Intern Credential: In 2002, I wrote: "I was also reluctant to pursue the common 'entry path' for many teachers, which was to accept a full-time position as a teacher under an 'emergency' or 'intern' credential, thus teaching before receiving any meaningful training as a teacher," and with very little supervision or direction. I ended up accepting a full-time teaching position as an "intern," which was a huge mistake. While I recognize the financial pressures that make an "intern credential" seem necessary to the state, to local schools, and to new teachers, I now believe that the "intern credential" should probably be abolished. (In theory, an intern credential might work if a high level of support were provided, but in practice, districts provide very little support and would simply not follow through on any new requirements.)
Teaching to the Test: I taught four classes of 10th graders, who faced the "High School Exit Exam." Many of my students had no expectation of ever passing the HSEE, and more than half came to my classroom with skill levels that made passing uncertain. I felt that I had no choice but to reduce genuine education time in order to meet ill-conceived bureaucratic goals. Although I concede that the HSEE is a very low hurdle and that high school students who can't pass it probably don't deserve a diploma, the test is simply unfair to urban students who haven't been taught by an indifferent school system.

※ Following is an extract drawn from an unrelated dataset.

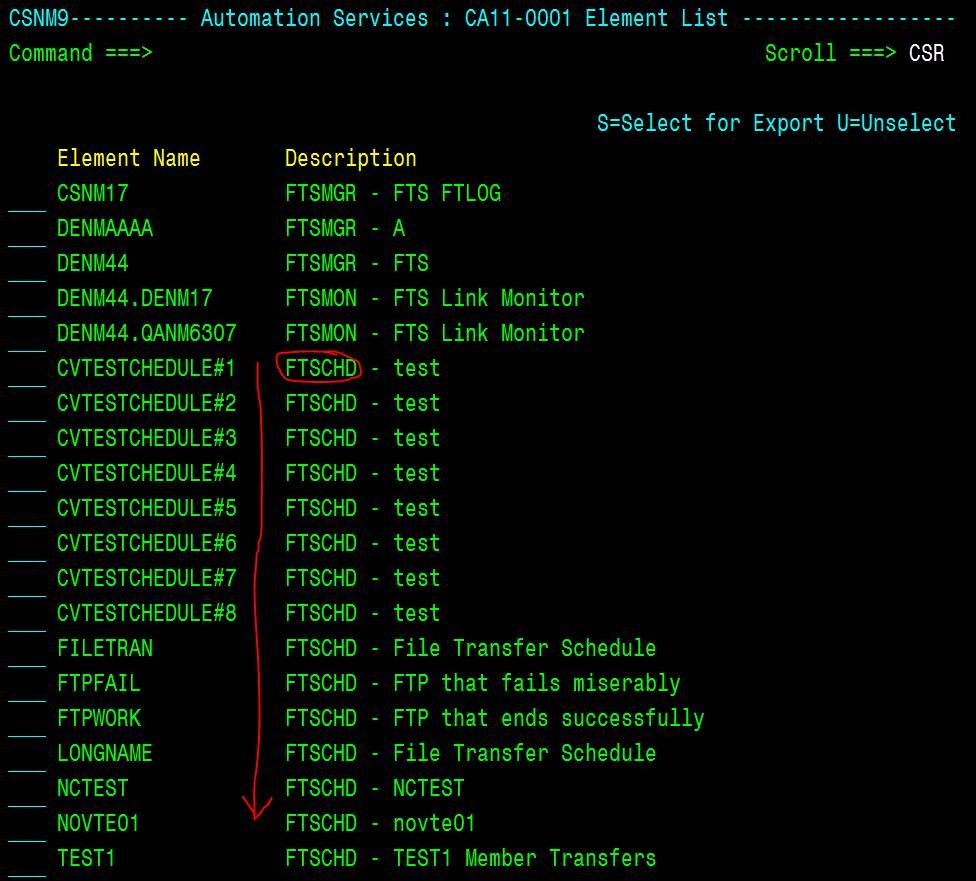This screenshot has width=976, height=881.
Task: Click the Command input field
Action: (454, 54)
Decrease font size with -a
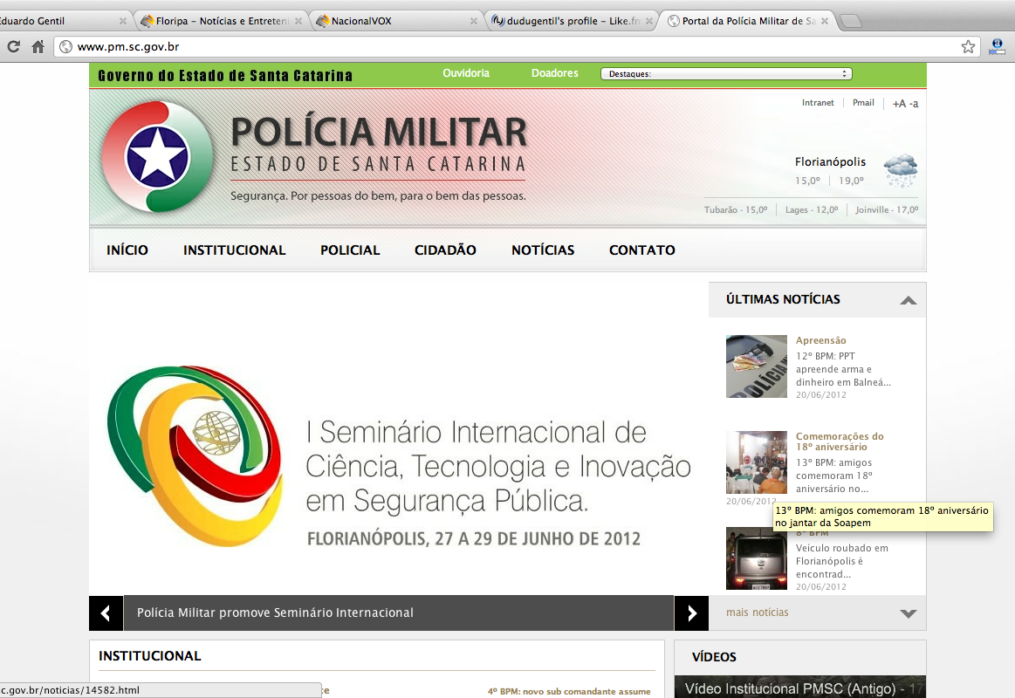 pos(912,102)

Preparation: I was interviewed on a Monday at noon, and received a call that afternoon telling me I was hired -- to start teaching that Thursday. I was given a classroom that was nearly stripped bare. I was given no resources to teach with (other than the teacher's edition of my textbooks), and I received very little guidance and nearly no help preparing to teach. During the five and a half months that I taught five classes per day, I was supervised for fewer than 20 hours total, mostly because I begged for help.
Spending on the Classroom: During the first few weeks of school, I spent thousands of dollars on materials for my classroom. I had money from my dot-com days, but by February it was nearly depleted.

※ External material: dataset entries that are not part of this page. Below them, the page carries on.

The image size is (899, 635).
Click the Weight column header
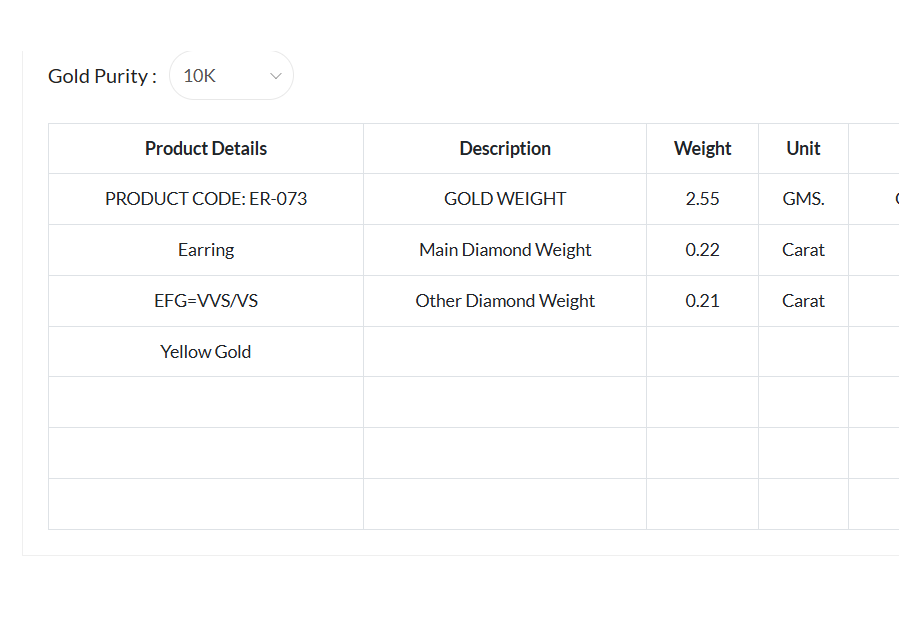click(x=702, y=149)

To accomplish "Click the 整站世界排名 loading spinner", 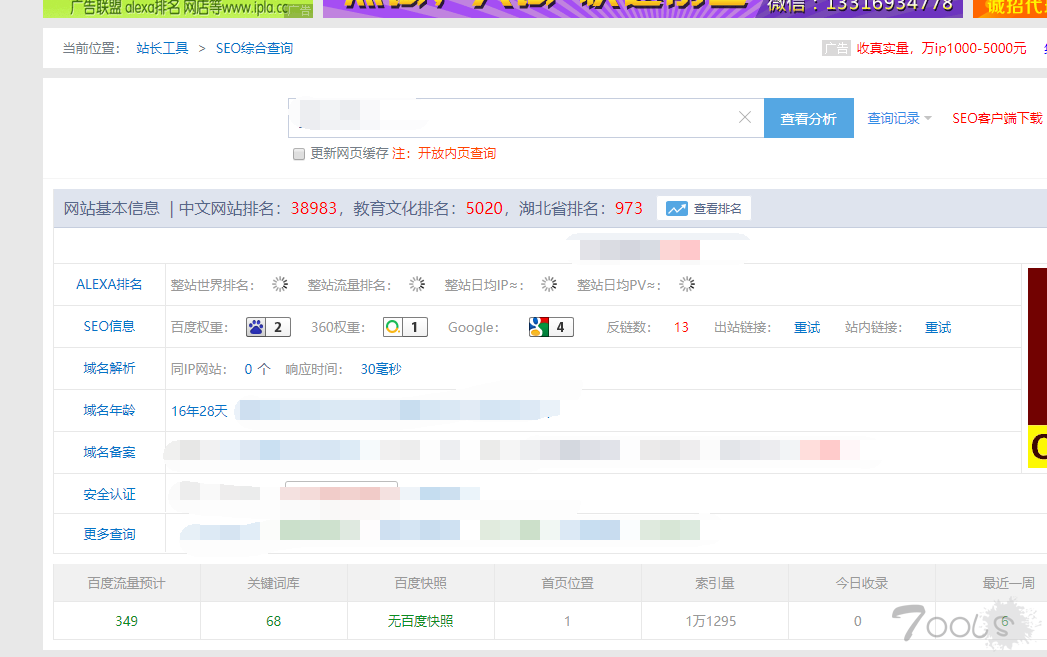I will point(280,285).
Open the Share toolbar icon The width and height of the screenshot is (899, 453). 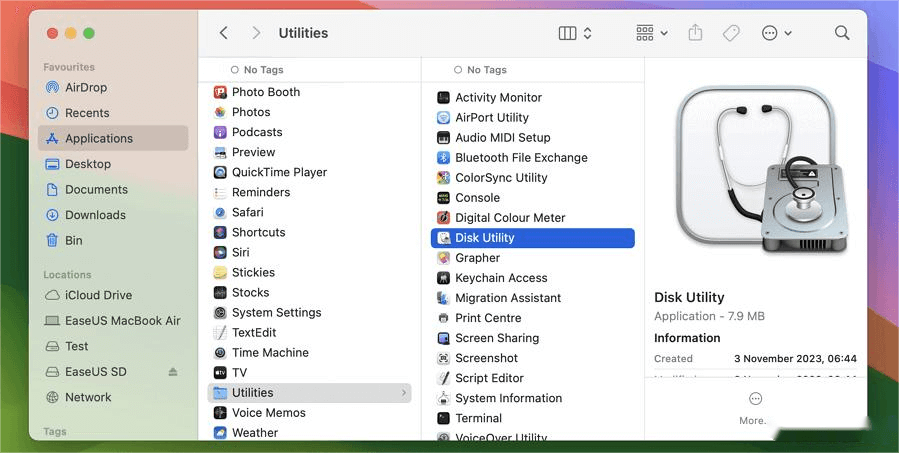pyautogui.click(x=695, y=33)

Money: As a teacher, my salary was lower than any other professional job I've ever held. I worked harder than I've ever worked at any other job in my life. Financially, it wasn't even a close call, really not even in the same ballpark. Financially, teaching was not worthwhile.

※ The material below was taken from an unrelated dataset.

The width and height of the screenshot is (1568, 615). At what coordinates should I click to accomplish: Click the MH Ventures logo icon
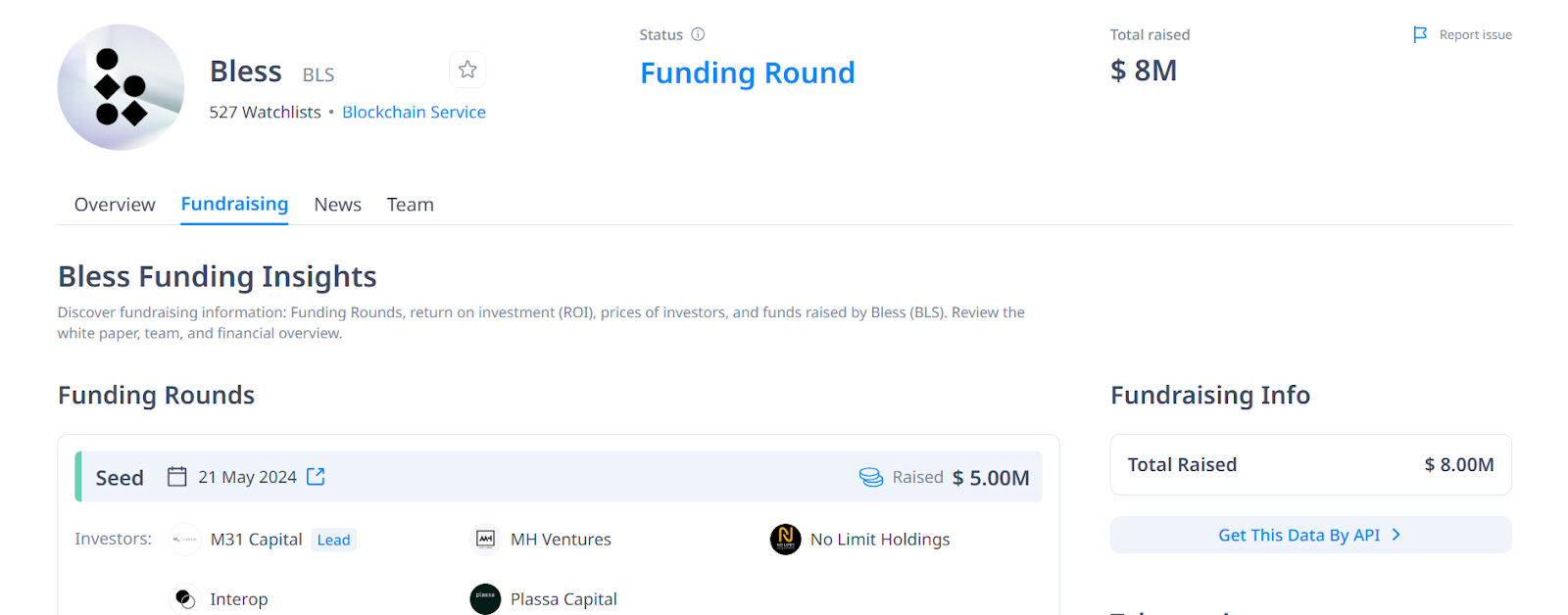pos(485,540)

Joy: Every day I taught, I felt more joy than I've felt in any other job I've ever had. Although many of my students were challenging, and I often felt incapable of meeting their needs, I loved my students every minute of every day. I often acted stern, angry, or abrasive in order to try to encourage students, but even when they resisted and challenged me, I enjoyed the experience.
Quitting: While I was teaching, my girlfriend (now my wife) was incredibly supportive. The day I told her that I had decided to quit, I thought she might be disappointed, but instead she was relieved, and immediately told me that I'd made the right choice (though perhaps five months late).
So Why Not Teach? Before I taught full-time in that urban school, I worked as a substitute teacher for a year in an affluent suburban school district, and I returned to substitute teaching the following school year. I knew that if I "tried again"to become a teacher, and did "student teaching" instead of full-time teaching to get my credential, and refused to work in a district that provided no support, it was likely that I could complete the credential program and become a full-time teacher. But in the end, both my heart and my mind realized that all the "obstacles" that I'd listed five years ago would be present even in the best school, and while I might enjoy teaching -- perhaps even more than any other work I might do -- it would almost certainly kill me.